The output should contain the listing word for word and no pictures.

Provided entries>
· · · · · · ·

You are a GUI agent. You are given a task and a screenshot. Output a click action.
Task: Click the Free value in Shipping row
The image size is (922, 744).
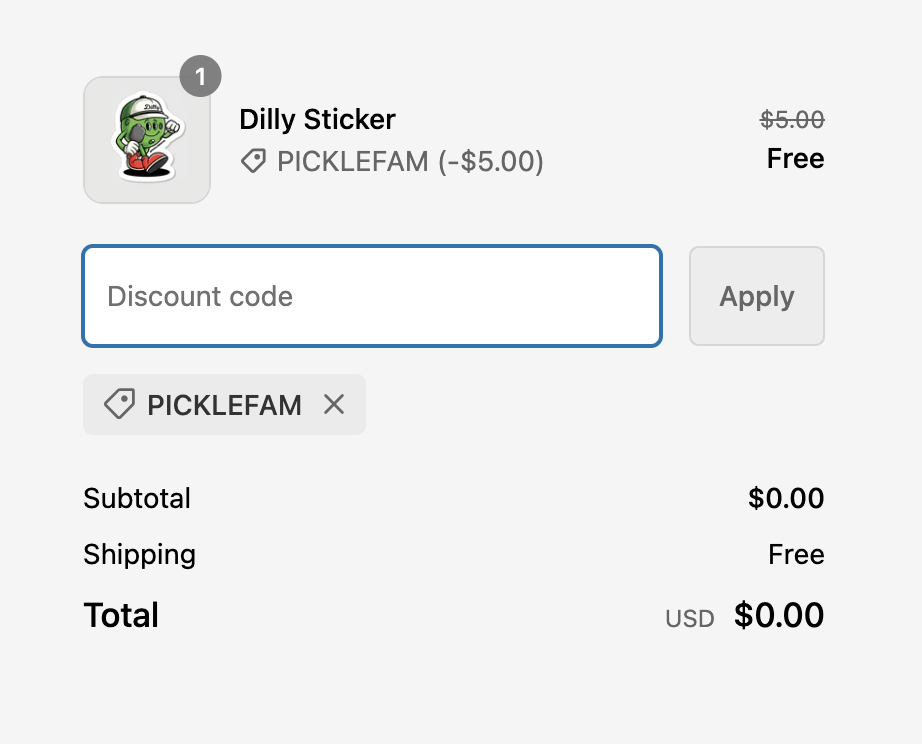tap(796, 554)
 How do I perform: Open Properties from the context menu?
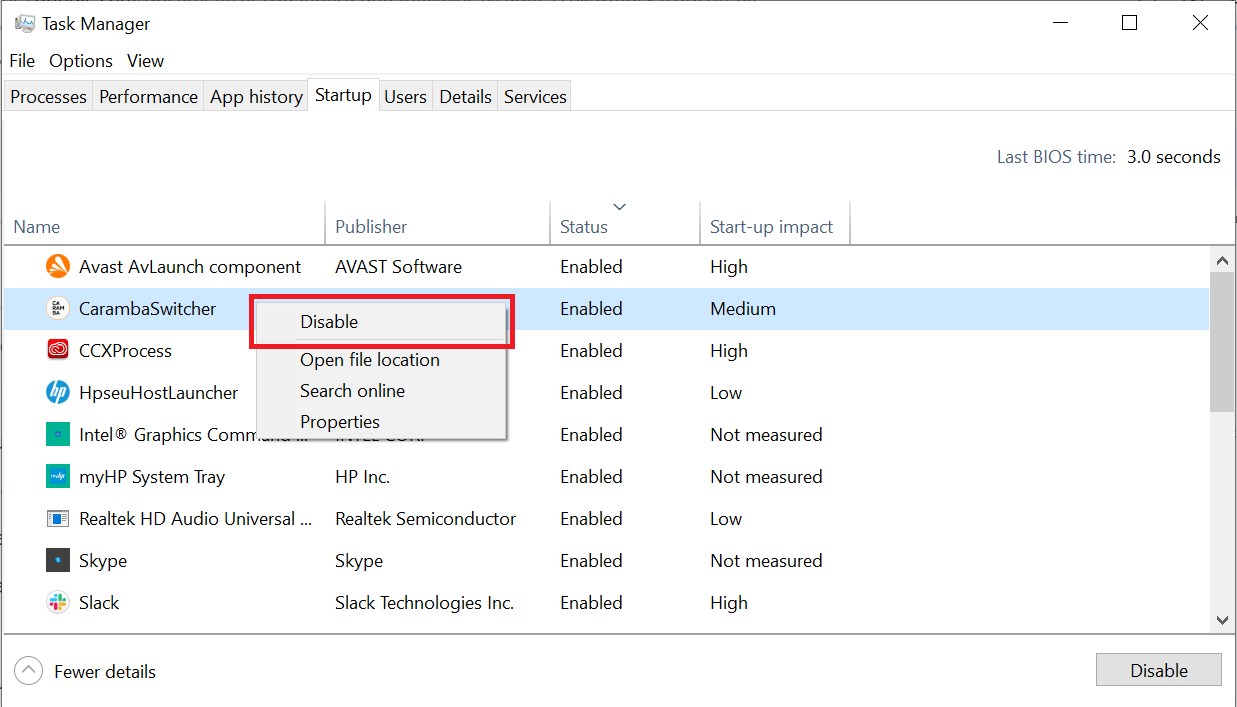pos(339,421)
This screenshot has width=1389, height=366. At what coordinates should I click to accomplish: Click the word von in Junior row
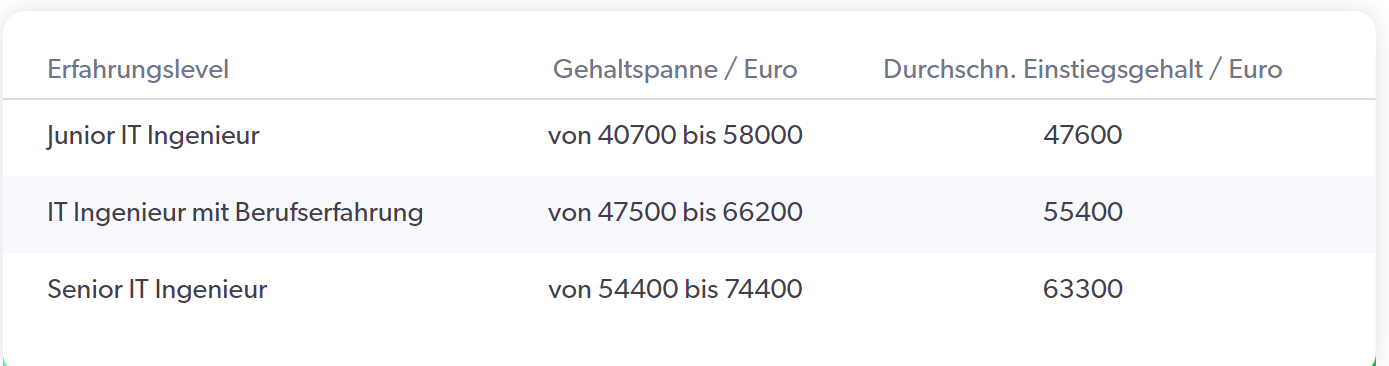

· · · · · · ·

Solution to the problem>
You are a GUI agent. You are given a task and a screenshot. Output a click action.
Task: Click the Free value in Shipping row
The image size is (922, 744).
tap(796, 554)
 How do I perform: Open Properties from the context menu?
pos(339,421)
This screenshot has width=1389, height=366. At what coordinates should I click to accomplish: Click the word von in Junior row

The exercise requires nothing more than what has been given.